I noticed that when I deploy my distro there is an option between 32 and 64bit version of Ubuntu 8.10.

Which is the best version to deploy?

Will I get better performance out of one compared to the other?

12 Replies

I'd say 32-bit, unless you have a specific reason to use 64-bit. 64-bit software will use more RAM, there probably won't be a noticeable speed difference, and not all software will run on a 64-bit system.

Cool, thanks for the advice I will stay with 32 bit.

Do you have any statistics regarding the difference in RAM, in actual usage?

@mikeage:

Do you have any statistics regarding the difference in RAM, in actual usage?

None at all. :)

However, there would have to be some increase, and even a small amount of RAM can matter on a VPS.
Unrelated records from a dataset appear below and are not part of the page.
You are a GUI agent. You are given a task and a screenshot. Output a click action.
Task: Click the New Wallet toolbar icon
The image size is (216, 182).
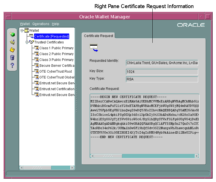point(12,35)
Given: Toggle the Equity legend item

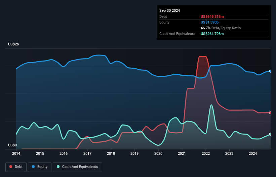Looking at the screenshot, I should [40, 167].
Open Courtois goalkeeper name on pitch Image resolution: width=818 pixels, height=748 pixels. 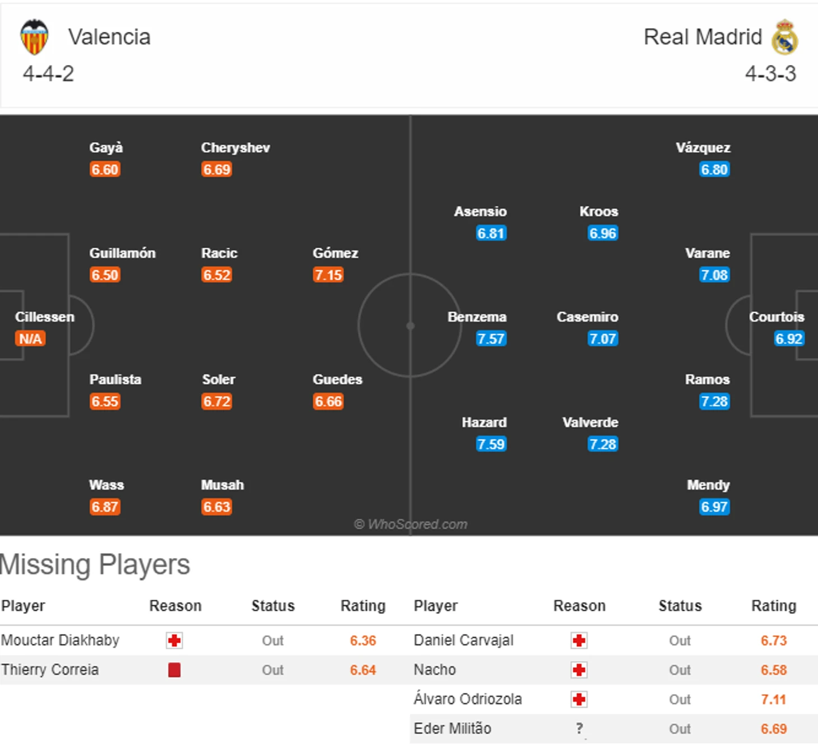tap(777, 317)
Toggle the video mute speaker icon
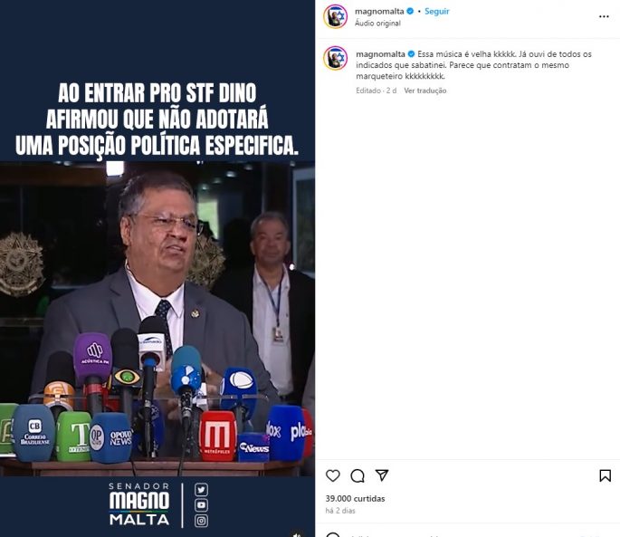The height and width of the screenshot is (537, 620). pos(297,534)
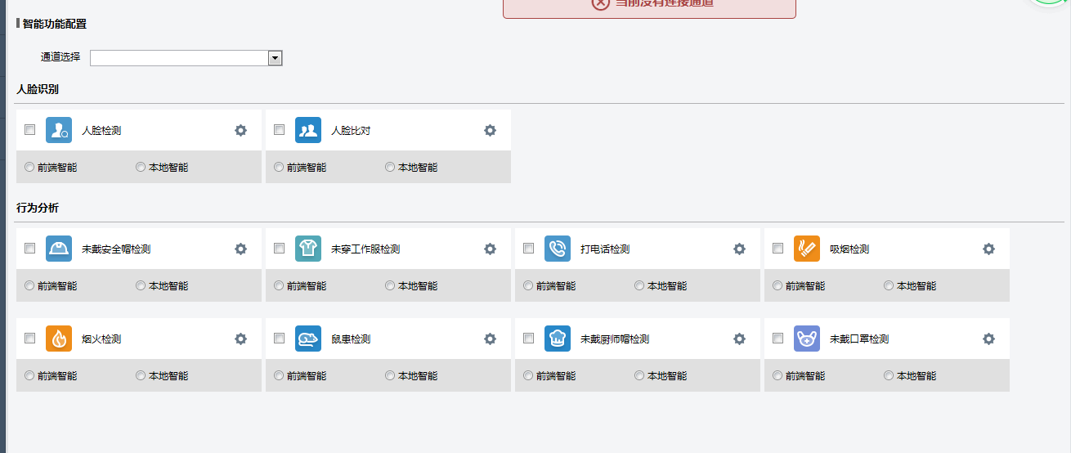
Task: Click the 未戴安全帽检测 label text
Action: 116,249
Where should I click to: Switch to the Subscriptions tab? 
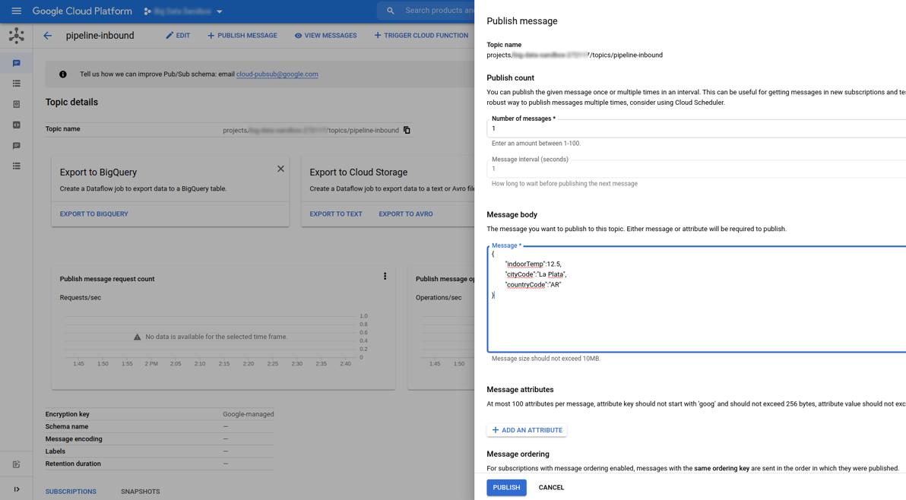(71, 492)
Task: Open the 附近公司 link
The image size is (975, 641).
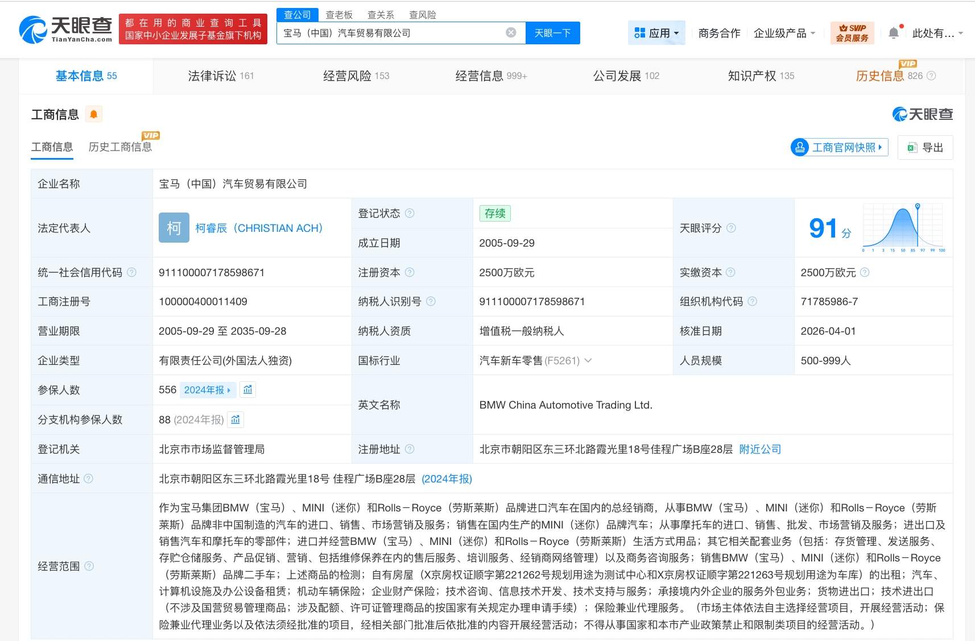Action: [760, 449]
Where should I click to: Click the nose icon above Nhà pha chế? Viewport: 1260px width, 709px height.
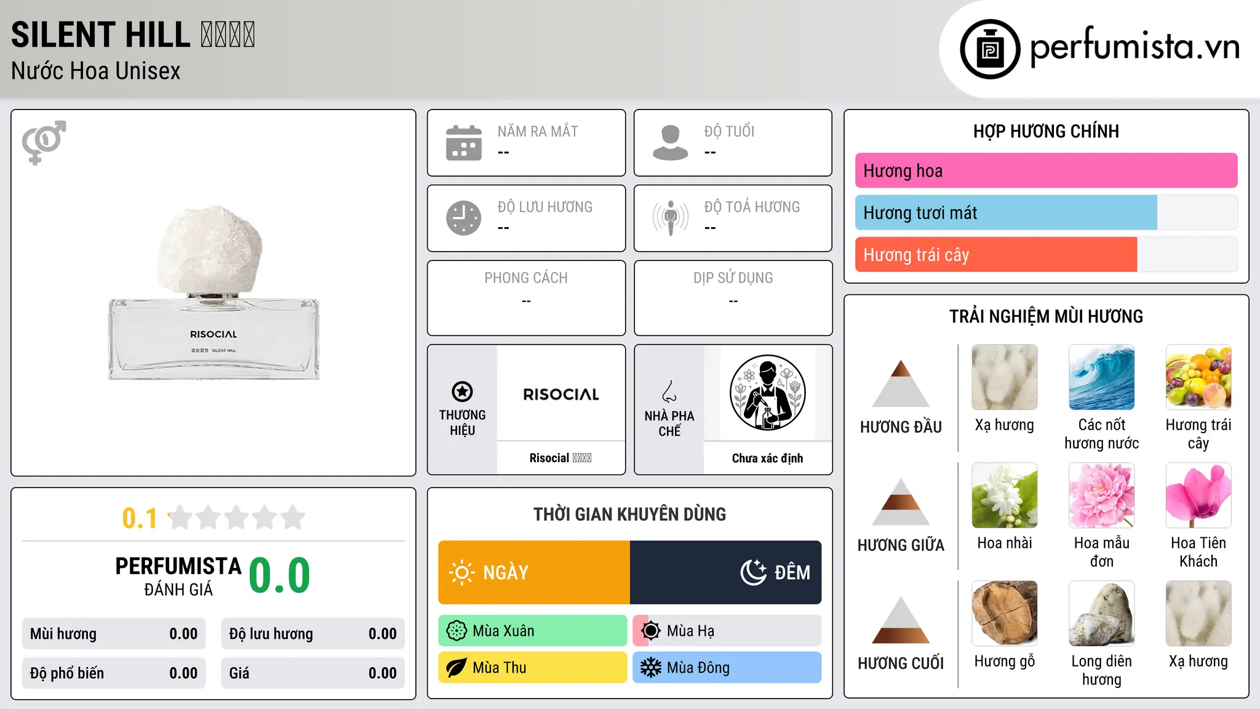coord(669,391)
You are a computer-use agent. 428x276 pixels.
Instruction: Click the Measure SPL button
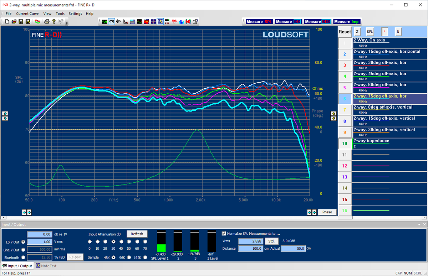click(259, 22)
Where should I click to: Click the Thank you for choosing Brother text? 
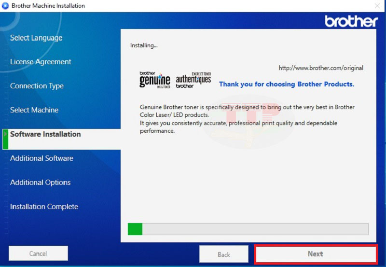click(x=286, y=84)
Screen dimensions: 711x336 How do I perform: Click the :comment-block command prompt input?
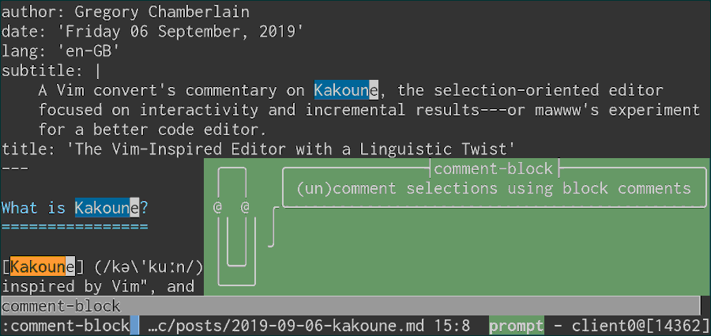coord(66,326)
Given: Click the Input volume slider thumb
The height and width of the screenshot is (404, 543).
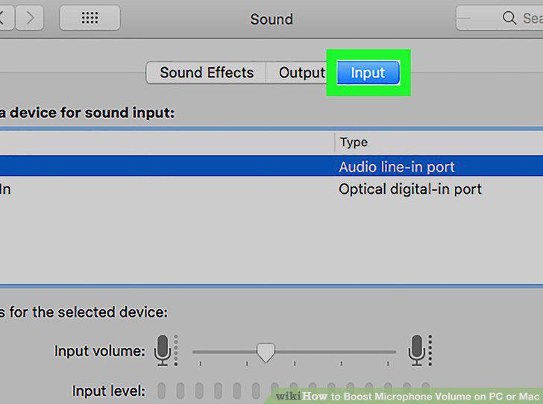Looking at the screenshot, I should pyautogui.click(x=266, y=353).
I've heard an anecdotal account/claim of some Ruby app using 50-100% more, but that's it.

@mnordhoff:

64-bit software will use more RAM, there probably won't be a noticeable speed difference…

I just went from Ubuntu 32 bit to Ubuntu 64 bit. Apache + Django is noticably faster, but with memcached turned on most of my site's users won't see much difference. RAM use increased on my setup by 200M+, so I went from a Linode 720 to a Linode 1080.

James

@zunzun:

I just went from Ubuntu 32 bit to Ubuntu 64 bit. Apache + Django is noticably faster, but with memcached turned on most of my site's users won't see much difference. RAM use increased on my setup by 200M+, so I went from a Linode 720 to a Linode 1080.

James

Alright. Thank you for providing some real information, instead of my guesses. :)

@mnordhoff:

@zunzun:

I just went from Ubuntu 32 bit to Ubuntu 64 bit. Apache + Django is noticably faster, but with memcached turned on most of my site's users won't see much difference. RAM use increased on my setup by 200M+, so I went from a Linode 720 to a Linode 1080.

James

Alright. Thank you for providing some real information, instead of my guesses. :)

Just out of curiosity …. Why would you pay more, if there is no performance increase? Or is this is an upgrade path that you are taking to accommodate for future needs?

> Just out of curiosity …. Why would you pay more, if there is no performance increase? Or is this is an upgrade path that you are taking to accommodate for future needs?

Good question!

I wrote this article comparing Slicehost and Linode, but the same principle would apply when comparing any 32 bit system to a 64 bit one:

http://journal.dedasys.com/2008/11/24/s … -vs-linode">http://journal.dedasys.com/2008/11/24/slicehost-vs-linode

I switched to Linode because they provide a 32 bit option.

@vn44ca:

@mnordhoff:

@zunzun:

I just went from Ubuntu 32 bit to Ubuntu 64 bit. Apache + Django is noticably faster, but with memcached turned on most of my site's users won't see much difference. RAM use increased on my setup by 200M+, so I went from a Linode 720 to a Linode 1080.

James

Alright. Thank you for providing some real information, instead of my guesses. :)

Just out of curiosity …. Why would you pay more, if there is no performance increase? Or is this is an upgrade path that you are taking to accommodate for future needs?

I think he said noticably faster.

@yejun:

I think he said noticably faster.

Yes. However with memcached on, users don't see much benefit. I went back to 32 bit and kept the larger Linode - RAM, sweet RAM.

James

http://zunzun.com

I just did a quick python pystones(65789 vs 54000) and local http transfer test ( 640MB/s vs 500MB/s). So x86_64 seems about 20-30% faster.

Only 39M memory is used with cherokee http server running, 74M with both mysql and http server.

@yejun:

I just did a quick python pystones(65789 vs 54000) and local http transfer test ( 640MB/s vs 500MB/s). So x86_64 seems about 20-30% faster.

On 64-bit having 'bigger stones': Integer math yes, floating point no. My need is faster double precision floating point math, and going to 64-bit did not provide this.